C’est la théorie. Mais nous ne sommes pas sûrs que Balzac ait été un génie du plan et de la structure, comme Zola, disons. Contrairement aux Rougon-Macquart, il faut prendre beaucoup de recul afin d’apprécier l’œuvre, sa logique etc…Car l’œuvre est tout bonnement gigantesque : si l’immense richesse offerte par la juxtaposition de deux mille personnages parsemant cent trente sept œuvres dont quatre-vingt dix romans donne le tournis, chaque roman peut être appréhendé séparément. Ce sont les mêmes thèmes qui apparaissent encore et toujours, beaucoup plus comme le produit d’un compositeur génial qui donne dans les variantes, et reprend la même architecture, mais avec de subtiles variations derrière des extérieurs d’apparence distincte. Beaucoup de personnages se ressemblent.
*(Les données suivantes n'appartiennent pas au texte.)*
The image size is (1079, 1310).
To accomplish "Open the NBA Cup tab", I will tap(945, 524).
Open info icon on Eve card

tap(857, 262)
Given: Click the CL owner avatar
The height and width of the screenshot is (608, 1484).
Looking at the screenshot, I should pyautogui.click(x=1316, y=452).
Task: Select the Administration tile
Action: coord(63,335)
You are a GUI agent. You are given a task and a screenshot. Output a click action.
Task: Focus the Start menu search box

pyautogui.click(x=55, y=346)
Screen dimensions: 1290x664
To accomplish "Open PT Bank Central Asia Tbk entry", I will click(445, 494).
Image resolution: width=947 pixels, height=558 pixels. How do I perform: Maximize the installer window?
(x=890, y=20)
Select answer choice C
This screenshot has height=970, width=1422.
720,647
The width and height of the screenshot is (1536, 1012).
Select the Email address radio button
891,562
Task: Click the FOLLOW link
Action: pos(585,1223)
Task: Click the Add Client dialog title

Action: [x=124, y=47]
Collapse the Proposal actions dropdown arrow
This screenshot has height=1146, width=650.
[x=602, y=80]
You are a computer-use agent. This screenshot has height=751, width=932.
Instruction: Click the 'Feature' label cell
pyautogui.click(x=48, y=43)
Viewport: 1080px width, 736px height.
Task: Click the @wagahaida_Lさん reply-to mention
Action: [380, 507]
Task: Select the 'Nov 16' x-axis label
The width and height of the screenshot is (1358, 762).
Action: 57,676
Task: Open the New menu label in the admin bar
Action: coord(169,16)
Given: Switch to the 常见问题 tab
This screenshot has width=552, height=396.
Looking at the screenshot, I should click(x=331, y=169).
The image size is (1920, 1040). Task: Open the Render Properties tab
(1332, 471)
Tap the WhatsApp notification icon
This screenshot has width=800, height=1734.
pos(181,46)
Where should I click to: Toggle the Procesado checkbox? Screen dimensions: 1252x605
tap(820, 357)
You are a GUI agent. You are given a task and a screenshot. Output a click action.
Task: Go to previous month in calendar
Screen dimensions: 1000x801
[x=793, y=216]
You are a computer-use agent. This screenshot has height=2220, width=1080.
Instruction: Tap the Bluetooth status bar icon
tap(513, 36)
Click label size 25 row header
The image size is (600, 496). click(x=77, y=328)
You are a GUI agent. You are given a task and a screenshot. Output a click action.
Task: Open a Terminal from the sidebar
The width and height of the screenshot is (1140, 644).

Si les extérieurs et les histoires changent, le lecteur non spécialiste de Balzac a le sentiment d’une éternelle répétition des mêmes schémas humains, de la même dynamique sociale, que les mêmes obsessions reviennent, encore et toujours, avec évidemment quelques notables exceptions, telle l’extraordinaire « La peau de chagrin », un des plus beaux textes de la littérature française, et le meilleur livre de Balzac assurément.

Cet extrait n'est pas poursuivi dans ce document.